私にはうたうたいの才能があるのかもしれません。
のぼせそうになってやっと私はお風呂から出る。私はドラム式洗濯機の上に置かれていたバスタオルを取って浴室の中に戻り入念に体を拭いた。水滴の気配がなくなったところで私は浴室から出てドラム式洗濯機の前で母が用意してくれていた替えの下着を着て、タオル地のパジャマを着る。そして絶対に鏡を見ないようにして洗面台の前を通り過ぎて廊下に出てリビングに入り、ミステリィ・ドラマに釘付けになっている母の横に座る。
ミステリィ・ドラマは佳境に差し掛かっていた。
「ちゃんと髪乾かしなさいな」CMになって私の存在に気付いた母が言う。
「だってドラマの結末が気になるんだもん」ドライアは洗面台にある。私はその前にどうしても立ちたくなかった。

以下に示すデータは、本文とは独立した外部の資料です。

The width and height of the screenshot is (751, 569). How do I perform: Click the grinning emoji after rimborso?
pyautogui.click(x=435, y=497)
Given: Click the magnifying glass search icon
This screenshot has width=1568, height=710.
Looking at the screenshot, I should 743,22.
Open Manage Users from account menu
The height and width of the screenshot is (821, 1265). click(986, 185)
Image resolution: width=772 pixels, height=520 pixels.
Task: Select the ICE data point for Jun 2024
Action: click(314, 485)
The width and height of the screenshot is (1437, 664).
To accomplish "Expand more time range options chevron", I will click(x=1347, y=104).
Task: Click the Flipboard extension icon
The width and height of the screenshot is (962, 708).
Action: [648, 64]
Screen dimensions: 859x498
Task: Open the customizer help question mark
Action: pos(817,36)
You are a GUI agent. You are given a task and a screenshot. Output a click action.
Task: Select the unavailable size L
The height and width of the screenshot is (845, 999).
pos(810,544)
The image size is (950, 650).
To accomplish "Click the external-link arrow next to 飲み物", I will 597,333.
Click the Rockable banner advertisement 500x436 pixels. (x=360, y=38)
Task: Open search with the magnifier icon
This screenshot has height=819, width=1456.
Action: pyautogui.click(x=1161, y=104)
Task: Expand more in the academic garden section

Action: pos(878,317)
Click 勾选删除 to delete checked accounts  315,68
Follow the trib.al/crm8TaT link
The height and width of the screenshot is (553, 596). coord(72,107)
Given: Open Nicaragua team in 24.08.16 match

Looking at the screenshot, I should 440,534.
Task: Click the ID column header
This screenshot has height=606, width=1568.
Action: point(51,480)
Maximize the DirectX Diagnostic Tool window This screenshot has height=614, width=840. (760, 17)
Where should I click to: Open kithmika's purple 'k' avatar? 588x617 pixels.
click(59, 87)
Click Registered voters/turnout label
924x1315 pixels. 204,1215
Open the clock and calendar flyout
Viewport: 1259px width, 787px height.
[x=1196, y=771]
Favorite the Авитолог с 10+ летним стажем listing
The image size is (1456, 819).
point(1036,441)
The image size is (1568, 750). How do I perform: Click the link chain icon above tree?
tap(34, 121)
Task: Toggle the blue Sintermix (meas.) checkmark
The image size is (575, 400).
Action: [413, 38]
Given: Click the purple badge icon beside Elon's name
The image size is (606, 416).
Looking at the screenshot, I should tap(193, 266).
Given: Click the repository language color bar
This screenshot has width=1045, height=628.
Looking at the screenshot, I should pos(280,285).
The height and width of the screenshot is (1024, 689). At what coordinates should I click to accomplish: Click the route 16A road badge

「最初から見ていなかったでしょうに、それで気になるの?」
「結末だけ気になるんだもん」と、私は言う。
私は恐れているのだと初めて知った。
私は太ることを恐れている。
そして初めて体重のことを考える少女たちの気持ちが分かった。体重計に乗りたくないという気持ちが初めて分かった。分かった頃には遅過ぎたのだ。私は食べ過ぎていたのかもしれない。私はいつだってお腹を空かせていて、そして欲望に忠実にお腹が一杯になるまで食べ続けた。それ以上に食べ続けた。そして私は太ってしまった。
私はきちんとエネルギアを使い切ることの出来るシステムを体に持っているのだと確信していた。過信していた。けれど事実は違った。発散出来ないエネルギアもあったのだ。普通の少女のようにそれはあって蓄積されて脂肪になって私に確かに蓄積されたのだ。人間の体のシステムとしてそれは当然のことだ。私は私の体がエネルギアを発散仕切る以上のエネルギアを摂取していたのだ。どこからか私は確実に食べ過ぎてしまっていたのだ。どこからか私の食欲は私の知らない間に一線を越えてしまったのだ。それはチヨによって与えられるすストレスのせいかもしれないし、兄が傍にいないことによる寂しさのせいかもしれないし、それ以外の私が思いも寄らない何かかもしれなかった。
私はミステリィ・ドラマの結末をきちんと見届けてから、夕食を食べずに二階に上がり自室のベッドに横になった。